For these rare instances, it's good to have a backup plan so timelines stay in place and nothing has to be rescheduled. Your conference room AV solution should include both WiFi and Ethernet capability so you have a secure, hard-wired connection when necessary.
One of the worst things to deal with on conference calls is poor audio quality. Not being able to hear or be heard clearly can cause confusion and mistakes down the line. We don't recommend having your entire video conferencing system on a single laptop.
Many laptops have low-quality microphones that will leave your words muffled, crackling or distorted. And in some cases, there can be voice echoing or voice reverb. Using a system with a tested, high-quality microphone and speaker system is important, especially for meetings with more than two people involved.

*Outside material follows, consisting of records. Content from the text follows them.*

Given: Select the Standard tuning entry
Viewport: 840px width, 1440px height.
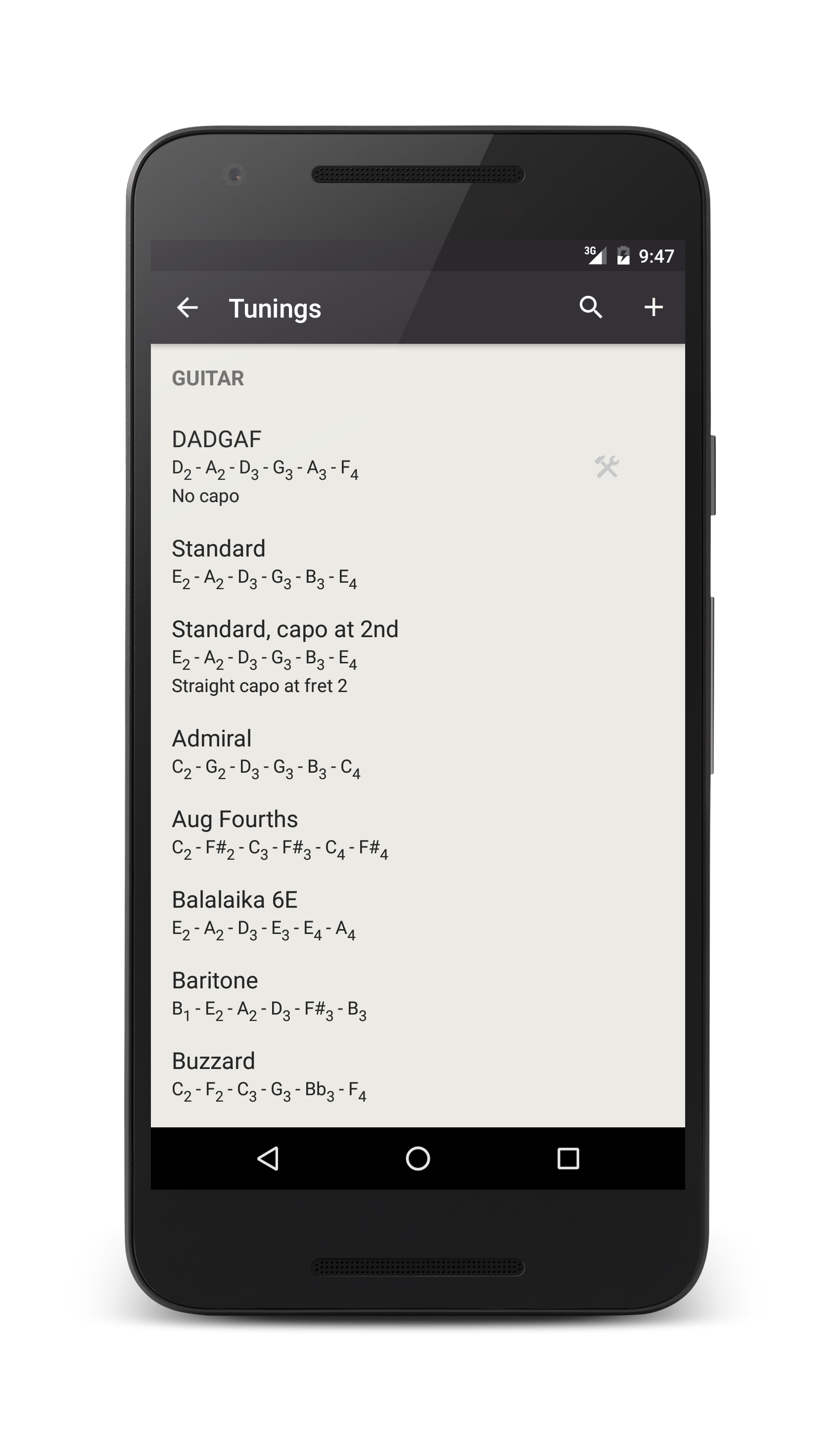Looking at the screenshot, I should pyautogui.click(x=418, y=562).
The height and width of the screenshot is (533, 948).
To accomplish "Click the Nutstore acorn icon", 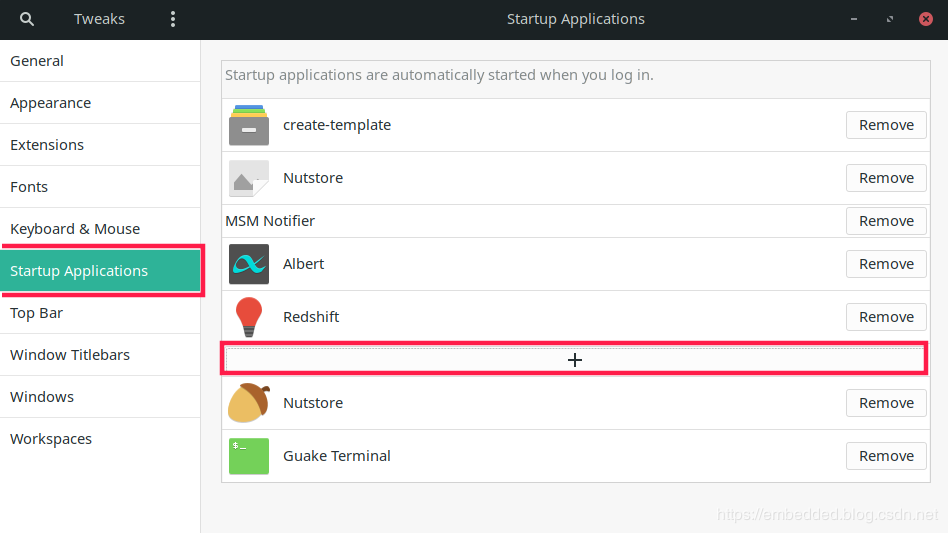I will (x=249, y=403).
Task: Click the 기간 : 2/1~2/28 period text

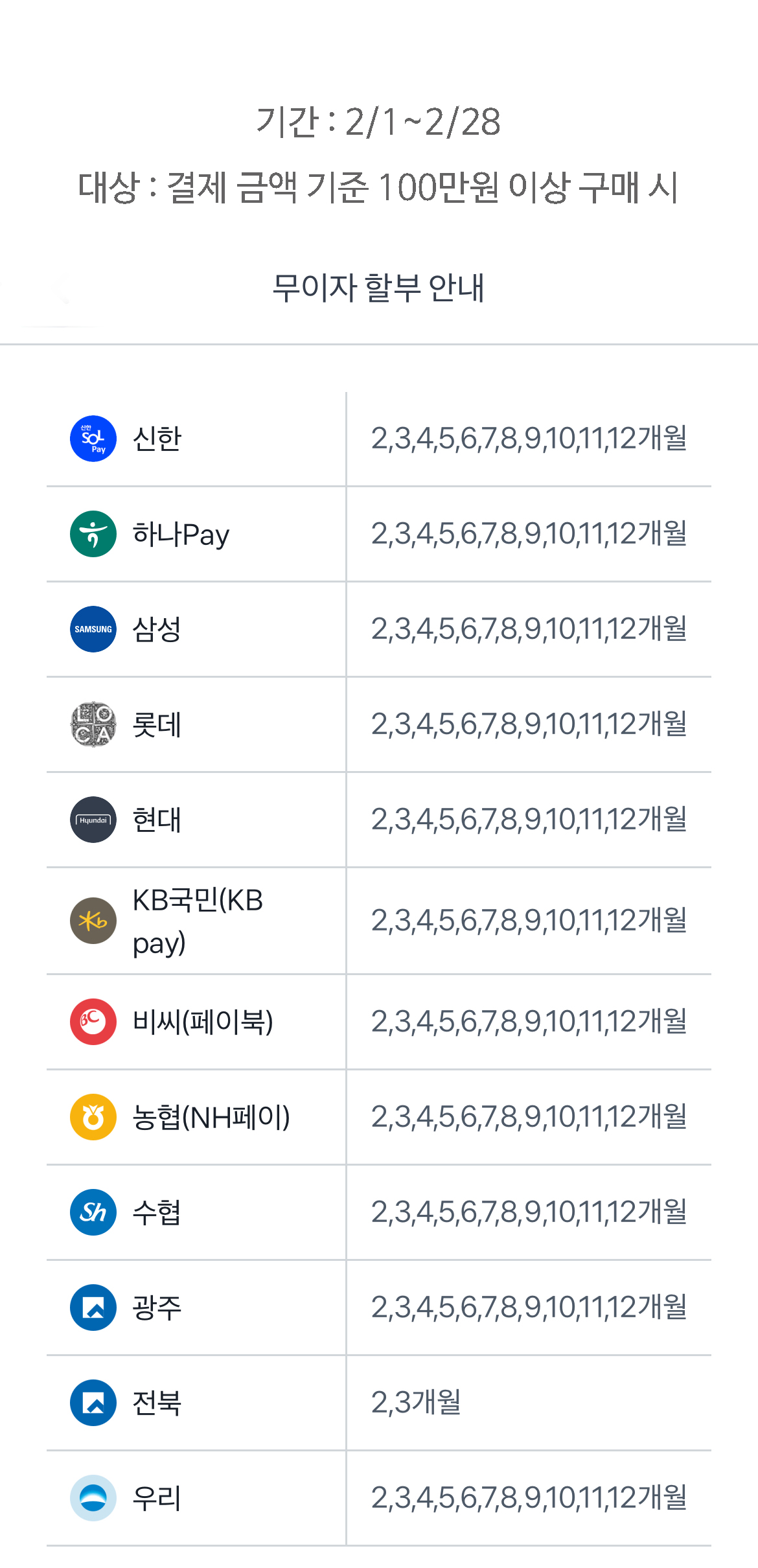Action: pyautogui.click(x=378, y=122)
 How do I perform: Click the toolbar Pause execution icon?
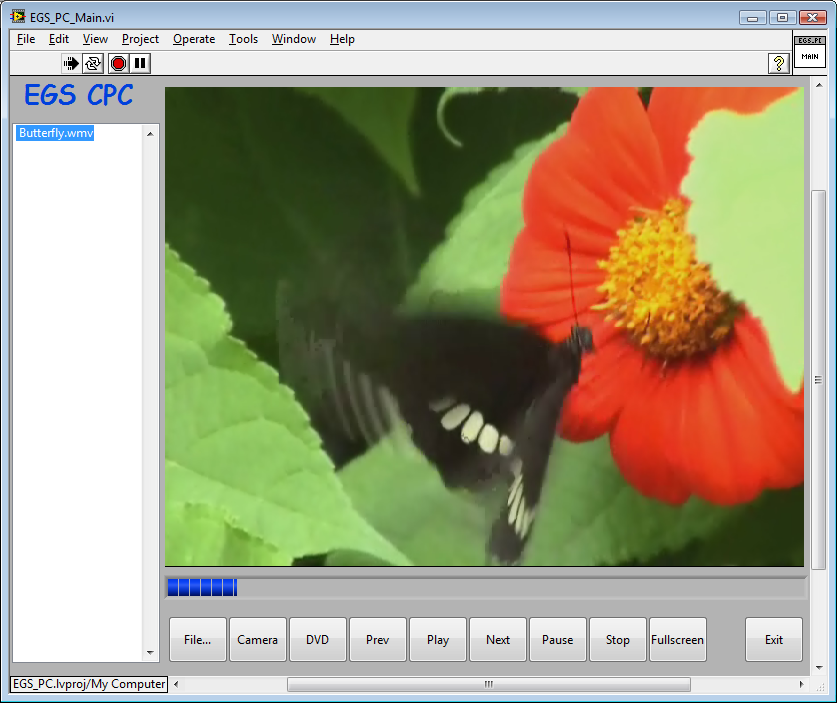(x=140, y=64)
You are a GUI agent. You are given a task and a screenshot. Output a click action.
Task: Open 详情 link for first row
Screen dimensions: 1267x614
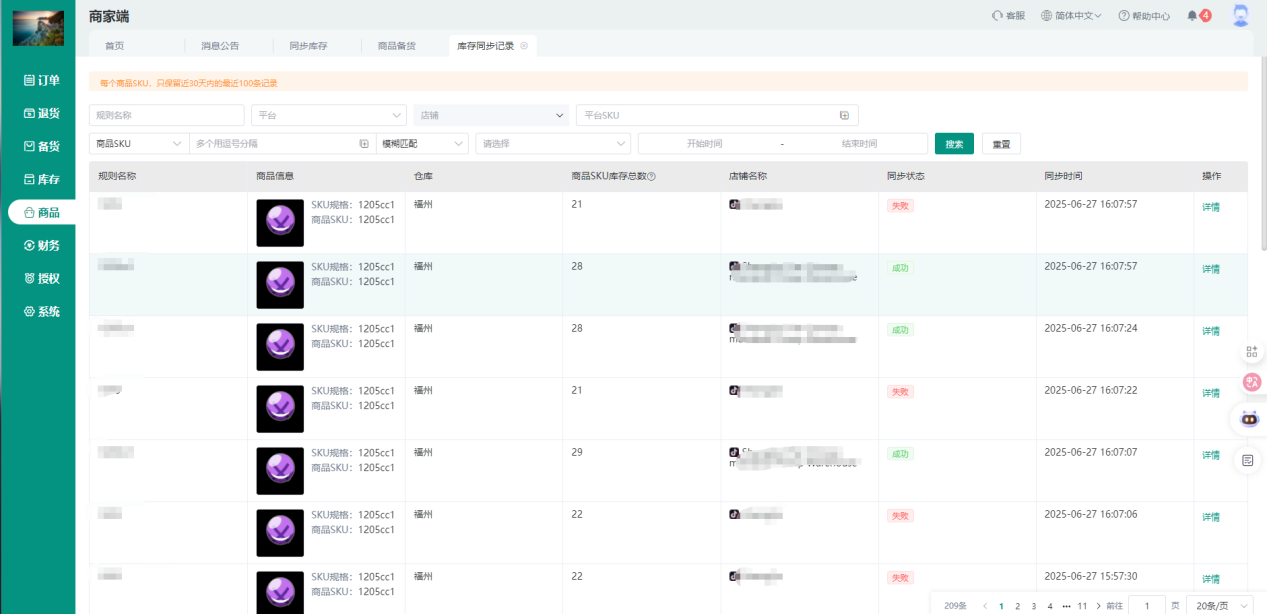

Let's say a few of your remote employees are conferencing in for a meeting with an in-office team. You want those who are conferencing in to feel as engaged and present as possible. To accomplish this, you should consider a solution that includes a 360 conference camera -- this allows a full view of the meeting room. There are even smart cameras that allow for a 360-degree view and highlight the person who is actually speaking. This results in a very organic-feeling discussion where the barriers usually felt in teleconferencing situations disappear.
Source: Owl Labs
Having a system that can easily be moved from place to place can be useful. This means that instead of utilizing the technology in all conference rooms, you could purchase fewer devices and move them around as necessary. You can also take it to other businesses, board meetings, or wherever you need to have a meeting and not worry about lugging around different components.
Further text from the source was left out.